The conversion is done inside Google’s Colaboratory. This allows anybody to write and execute arbitrary python code through the browser, and is especially well suited to machine learning, data analysis and education. More technically, Colab is a hosted Jupyter notebook service that requires no setup to use, while providing access free of charge to computing resources including GPUs.

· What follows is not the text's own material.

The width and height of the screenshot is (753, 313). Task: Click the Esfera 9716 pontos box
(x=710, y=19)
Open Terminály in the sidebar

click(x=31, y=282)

First we install datasets library and TensorFlow 2.14.0 (this version gives a successful conversion and a working .tflite file with the TensorFlow Interpreter as of the time this article was written):
!pip install datasets
!pip install tensorflow==2.14.0
then we import the libraries, load the model, do the inference and save it in save model format:
import tensorflow as tf
import transformersfrom datasets import load_dataset
from transformers import WhisperProcessor, WhisperFeatureExtractor, TFWhisperForConditionalGeneration, WhisperTokenizer
feature_extractor = WhisperFeatureExtractor.from_pretrained("openai/whisper-tiny.en")
tokenizer = WhisperTokenizer.from_pretrained("openai/whisper-tiny.en", predict_timestamps=True)
processor = WhisperProcessor(feature_extractor, tokenizer)
model = TFWhisperForConditionalGeneration.from_pretrained("openai/whisper-tiny.en")
# Loading dataset
ds = load_dataset("hf-internal-testing/librispeech_asr_dummy", "clean", split="validation")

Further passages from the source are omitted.